Annual safety checks are a bit much for someone who uses his trailer 3 or four times a year. As such I ignore them.
In Ontario,trailers rust whether you use them or not - esepcially the cross-members, and even more-so the cross-members under the fifth wheel.
Secondly, I hope that if you ever have a mishap involving a trailer without a valid inspection sticker, that your insurance company refuses to pay anything.
If you can afford to have a trailer, you can afford to keep it safe, period - if not, get your junky vehicles off the road and let somebody who cares about other people on the road, do the job you obviously refuse to do.
Stephen Thompson, Clinton ON
I have seen several instances where guys leave 16, 20 and 40 ft. headers on combines while going several miles down concession roads. Is that O.K.??
It's a dog's breakfast - many of us have cultivators and planters which, even when folded, are dangerous on the highway. For example, one of my planters, when folded, is still 16'7" wide, and it was, therefore, quite a challenge to even get it home from the dealer's yard, a four-hour drive, by tractor, away from my farm.
I'd be foolish to try to take this outfit through any town or built-up area, and don't, even in daylight, and even when all of the lights are working.
Headers are no different - most people trail any head over 20', in part because it's safer, and in part because a lot of gates are too narrow to get through.
Nonetheless, it's dumb to move anything at night - we've had too many fatalities, even locally, when motorists ran into oncoming over-width, and un-marked, corn planters at night.
Stephen Thompson, Clinton ON
this is about market share, for trucking companies and exclusionary restrictions for all others. i know trucking companies get away with murder and are jealous anyone can do their own work. how about stepping up ministry inspection of fleets? no, well i guess sh** flows downhill doesnt it. we are going the way of europe or communism, crying for more regulation and enforcement.
why not ban all private vehicles and make people take a cab to the supermarket?
why not ban the sale of tools so no-one can change their own spark plugs?
why not ban paint so a carpenter has to paint your front door at $50 hr?
why not ban stoves and candles in a power outage?

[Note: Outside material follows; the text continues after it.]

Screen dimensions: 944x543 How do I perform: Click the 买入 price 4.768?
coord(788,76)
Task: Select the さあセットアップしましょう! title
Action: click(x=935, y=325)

we can all hope the gov keeps us safe.
be carefull what you wish for, you just might get it.
to start with road safety, you must get people to stop driving like idiots, inattentive and on cell phones, driving too fast. how about paying attention.
i live in a very active farming area, and yes big equipment is often on the road, we all need to make a living, farms are no longer small operations, many farms need to play a game of 'risk' (and i refer to the game of conquest). rented properties are here and there, up and down the road, to make operations 'barely' break-even. they need to pay operating loans for seed/fertilizer/live-stock or go under, or go broke. i grew up on a farm and have always missed that life.
the problem is bussiness for bussiness sake. this is a way of life we are talking about, a proud tradition. maybe we can ask the government to give us everything from cradle to grave, but some-one has to work, and where do you think that money or food comes from? it is easier to have a 9-5 job.
and just recently my neighbour had a 21 yr old driver smash his car into his tractor. immortal young person? apparently not.
i see people drive by my house so fast you dont even see them, you just hear and feel the shockwave hit the house. the road is not straight, hilly, bad visiblity, an s bend at every intersection. SLOW DOWN.